### Materials provided ###
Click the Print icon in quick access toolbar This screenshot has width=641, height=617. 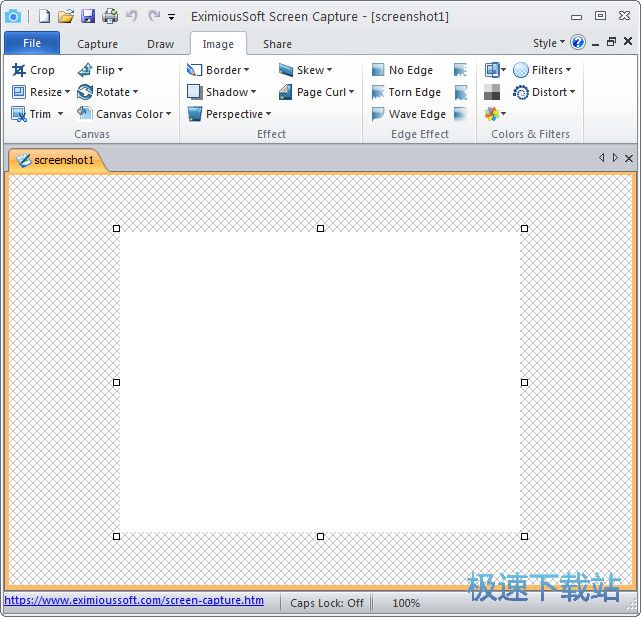point(110,16)
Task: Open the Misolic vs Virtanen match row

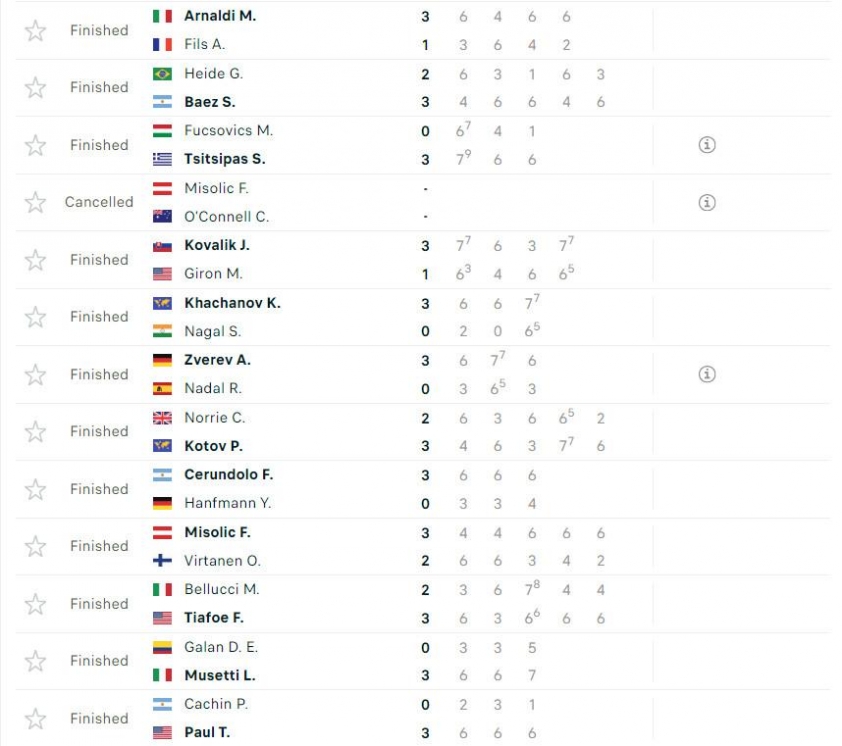Action: coord(423,546)
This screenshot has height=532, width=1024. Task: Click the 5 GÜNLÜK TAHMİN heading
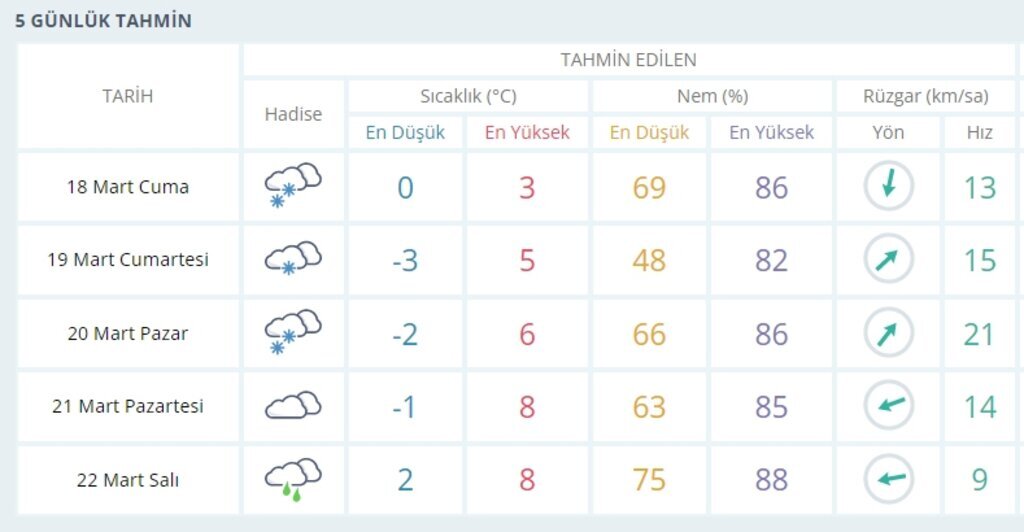(103, 21)
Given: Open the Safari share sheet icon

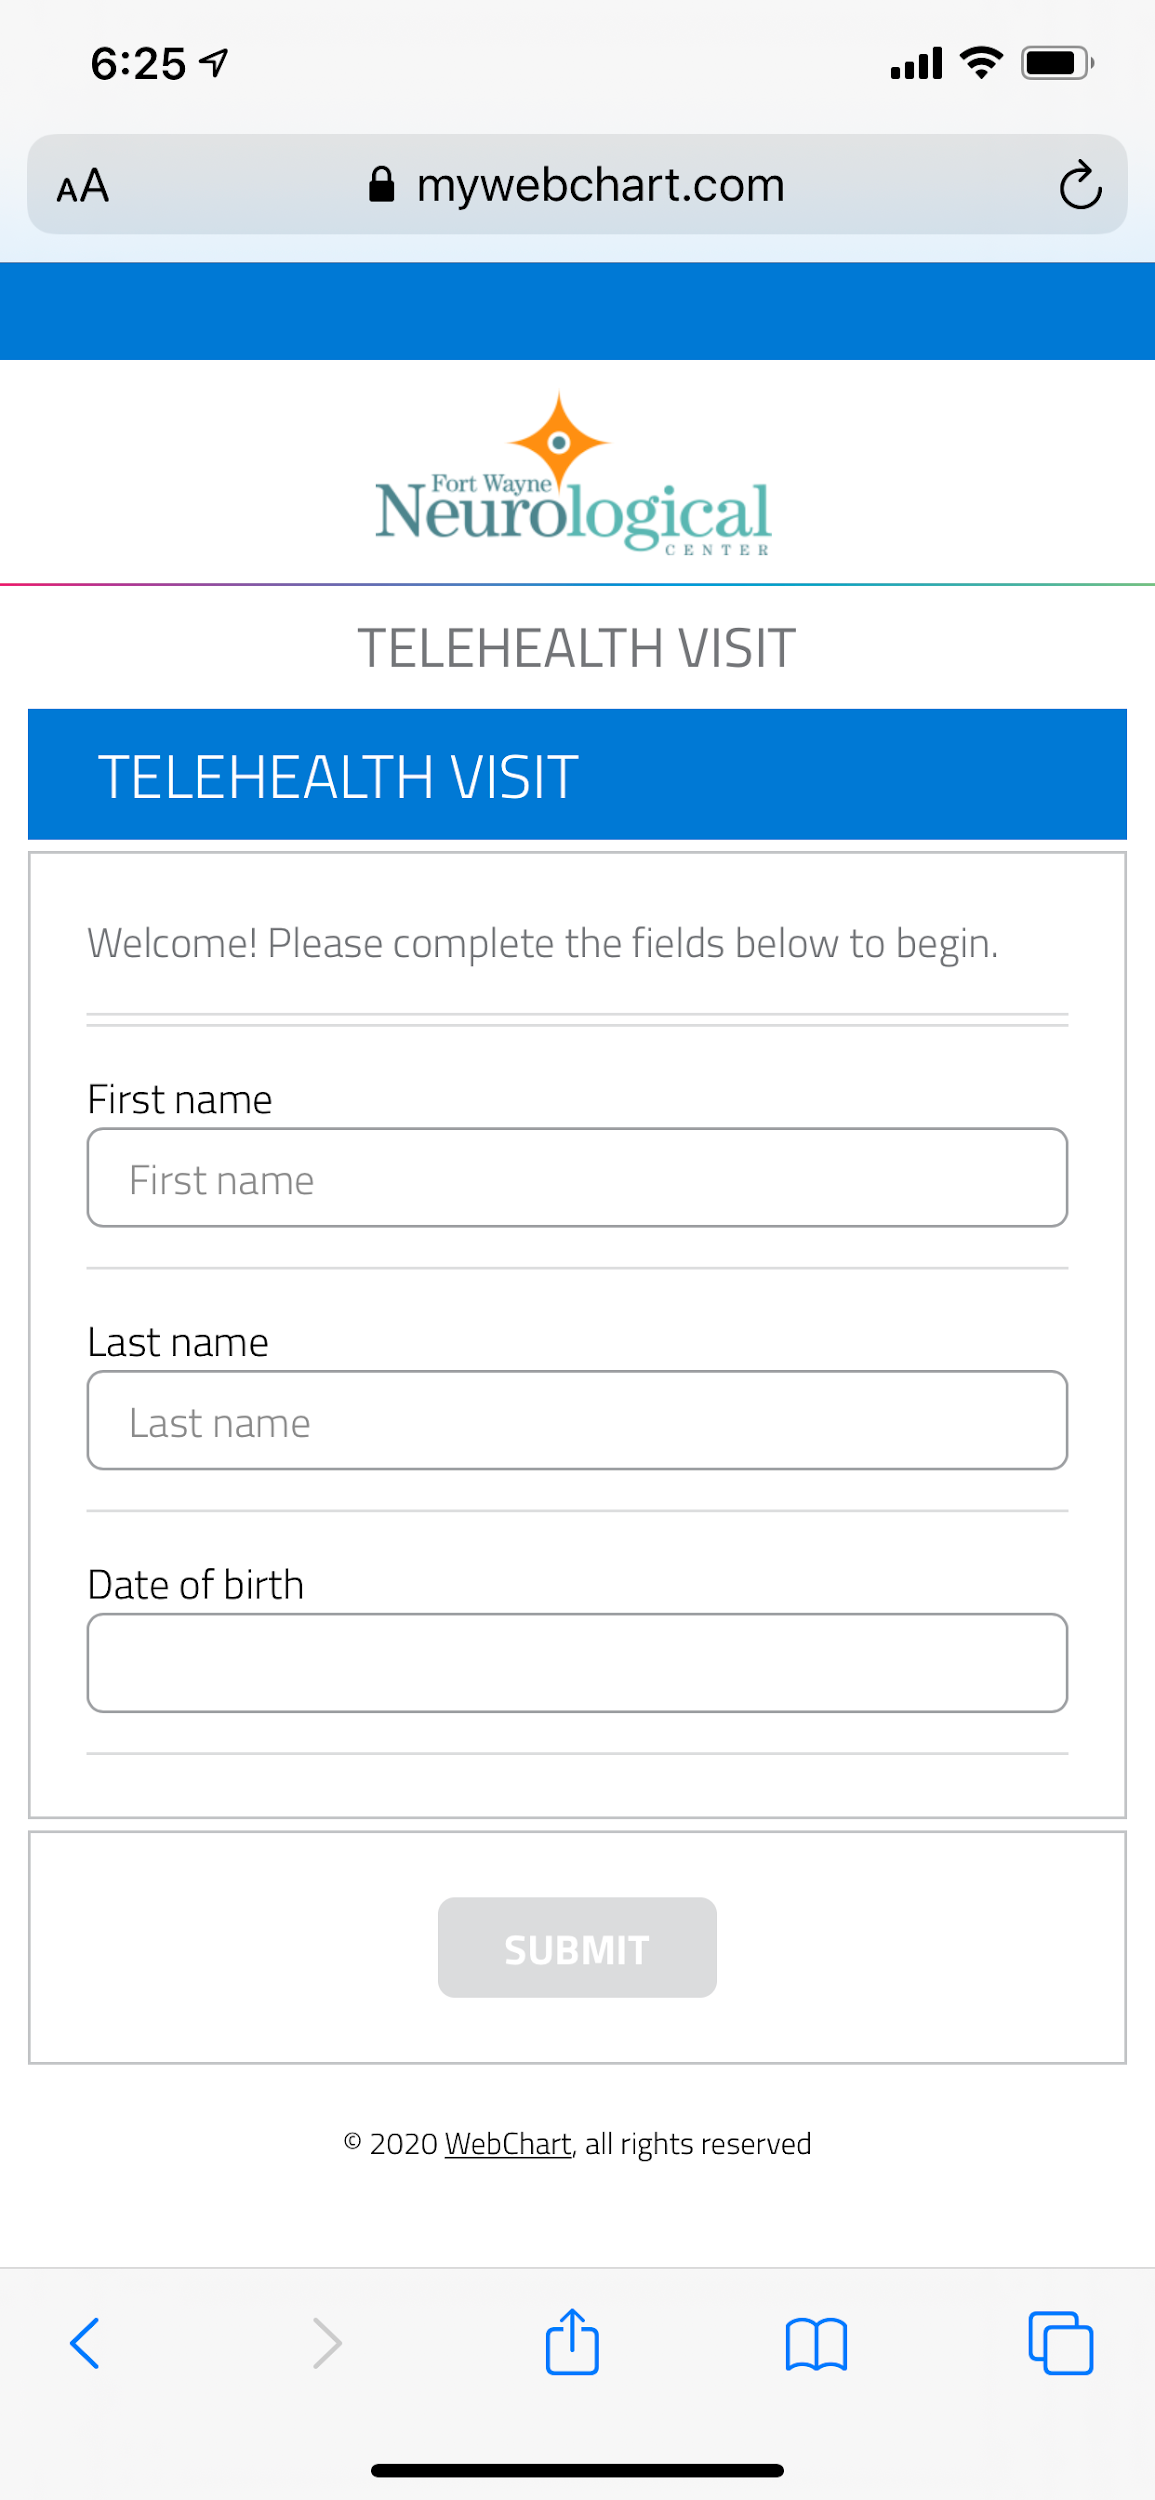Looking at the screenshot, I should 572,2341.
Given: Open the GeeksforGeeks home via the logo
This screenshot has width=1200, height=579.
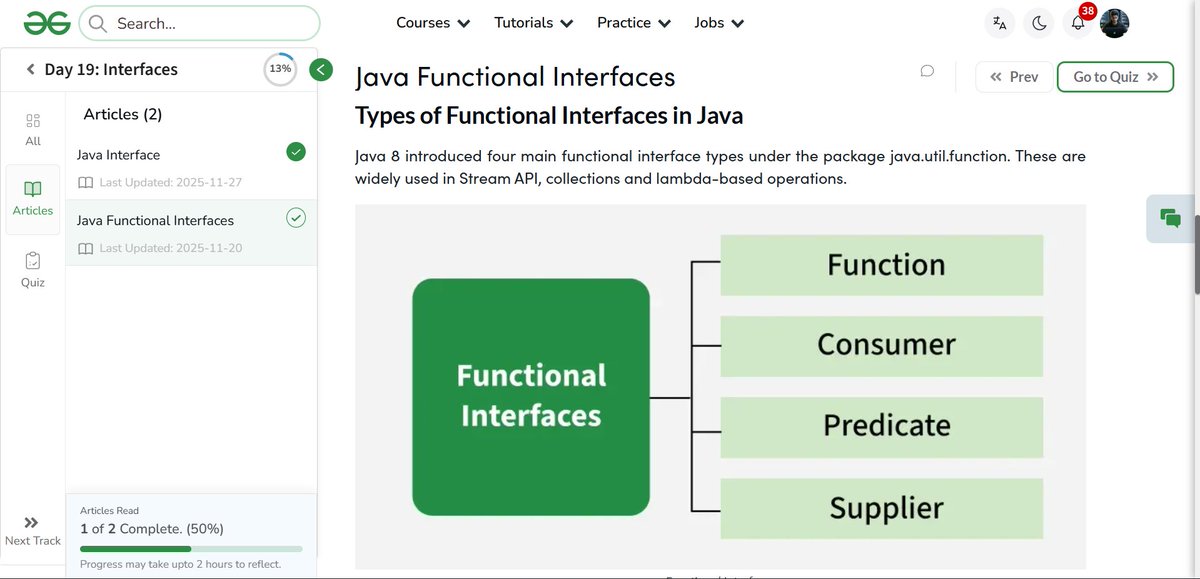Looking at the screenshot, I should coord(47,21).
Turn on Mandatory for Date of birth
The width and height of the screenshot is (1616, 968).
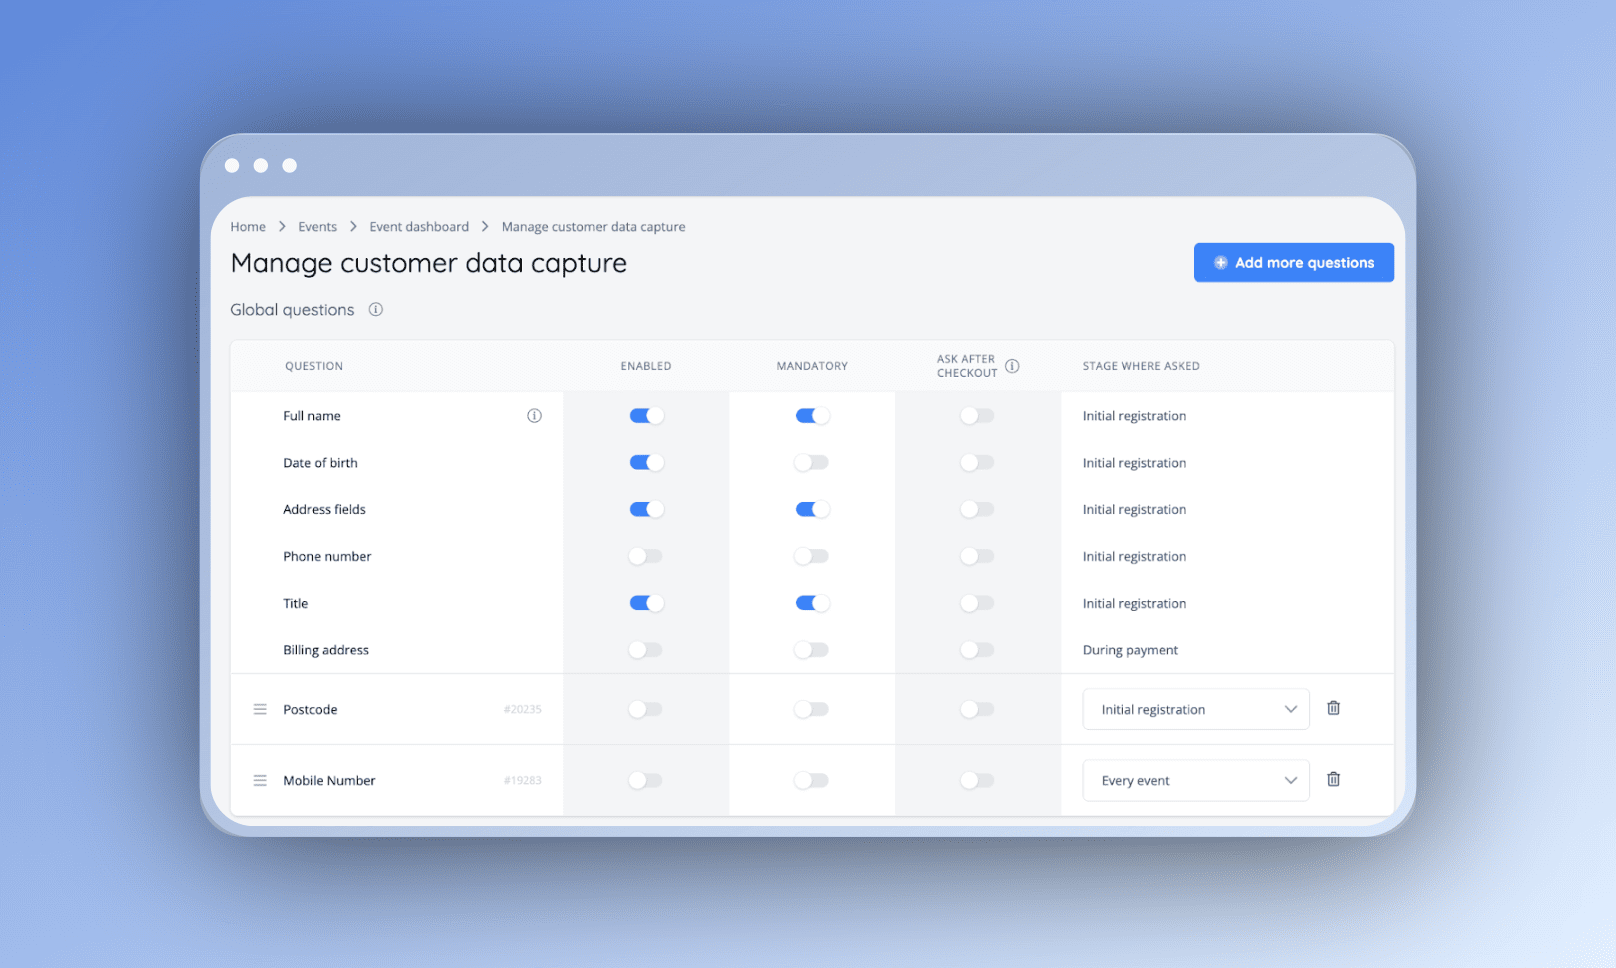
###
#### Goal of the exercise:
Count the lines above that contain the word "Given", matching case exactly, and reply with only that number.

#### The answer:
2